Of course, there's no resolution yet to this argument over the scope and management of EU research policy. The next big step will come on November 30, when the Commission is due to unveil its formal legislative proposal for the research and innovation budget for 2014 to 2020; and many in Brussels are betting it will not be settled until well into 2014.There are other issues to be resolved as well. Should research money be focused on the best universities ("excellence" in Brussels code), or should it be spread across the EU to improve R&D capacity everywhere ("stairway to excellence")?  How much should be steered to basic research ("ideas" or "research"), and how much to technology development ("innovation")? And so on.

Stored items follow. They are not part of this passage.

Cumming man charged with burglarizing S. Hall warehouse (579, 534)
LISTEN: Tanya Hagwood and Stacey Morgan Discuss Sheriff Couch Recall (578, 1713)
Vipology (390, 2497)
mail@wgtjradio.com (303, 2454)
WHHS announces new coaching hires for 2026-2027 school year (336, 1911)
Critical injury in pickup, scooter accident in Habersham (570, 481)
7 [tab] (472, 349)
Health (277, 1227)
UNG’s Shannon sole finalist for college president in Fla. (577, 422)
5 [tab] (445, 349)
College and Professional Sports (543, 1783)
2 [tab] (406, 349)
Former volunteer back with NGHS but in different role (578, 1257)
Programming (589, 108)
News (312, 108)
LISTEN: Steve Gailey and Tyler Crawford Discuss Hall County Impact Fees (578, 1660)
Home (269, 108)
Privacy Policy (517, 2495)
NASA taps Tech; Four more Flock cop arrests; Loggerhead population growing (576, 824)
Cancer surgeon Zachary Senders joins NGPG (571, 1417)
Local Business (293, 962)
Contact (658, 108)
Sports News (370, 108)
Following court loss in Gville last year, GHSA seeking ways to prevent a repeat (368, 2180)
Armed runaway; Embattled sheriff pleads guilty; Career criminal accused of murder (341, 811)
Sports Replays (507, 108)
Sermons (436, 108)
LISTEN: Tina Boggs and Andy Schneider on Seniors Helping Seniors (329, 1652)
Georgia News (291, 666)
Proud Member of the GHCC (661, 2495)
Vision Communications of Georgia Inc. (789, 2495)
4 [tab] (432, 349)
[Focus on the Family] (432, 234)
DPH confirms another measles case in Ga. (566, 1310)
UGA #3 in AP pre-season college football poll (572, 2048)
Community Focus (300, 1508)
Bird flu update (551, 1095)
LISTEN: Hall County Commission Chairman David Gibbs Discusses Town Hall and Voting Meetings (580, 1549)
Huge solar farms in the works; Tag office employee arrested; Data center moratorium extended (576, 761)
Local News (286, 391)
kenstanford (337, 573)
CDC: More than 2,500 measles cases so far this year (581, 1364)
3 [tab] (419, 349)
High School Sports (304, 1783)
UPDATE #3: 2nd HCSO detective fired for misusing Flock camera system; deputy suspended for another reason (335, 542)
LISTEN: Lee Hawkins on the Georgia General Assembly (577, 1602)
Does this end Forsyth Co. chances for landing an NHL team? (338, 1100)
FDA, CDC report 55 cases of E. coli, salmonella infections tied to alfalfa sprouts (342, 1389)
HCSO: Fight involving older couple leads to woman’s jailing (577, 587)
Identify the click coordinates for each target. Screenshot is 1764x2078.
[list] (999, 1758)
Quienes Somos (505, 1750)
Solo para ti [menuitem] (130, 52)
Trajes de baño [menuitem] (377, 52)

So this odd "bottom up" and "top down" dialectic is just a clue to one of the many policy disputes to play out here over the next few years - but there is already some notion of political compromise. At the Swiss briefing, Maria da Graca Carvalho, a Portuguese member of the European Parliament who generally contradicted some of Imboden's points, proposed a solution: What's needed, she said, is a mix of both top down and bottom up thinking in all EU research programmes.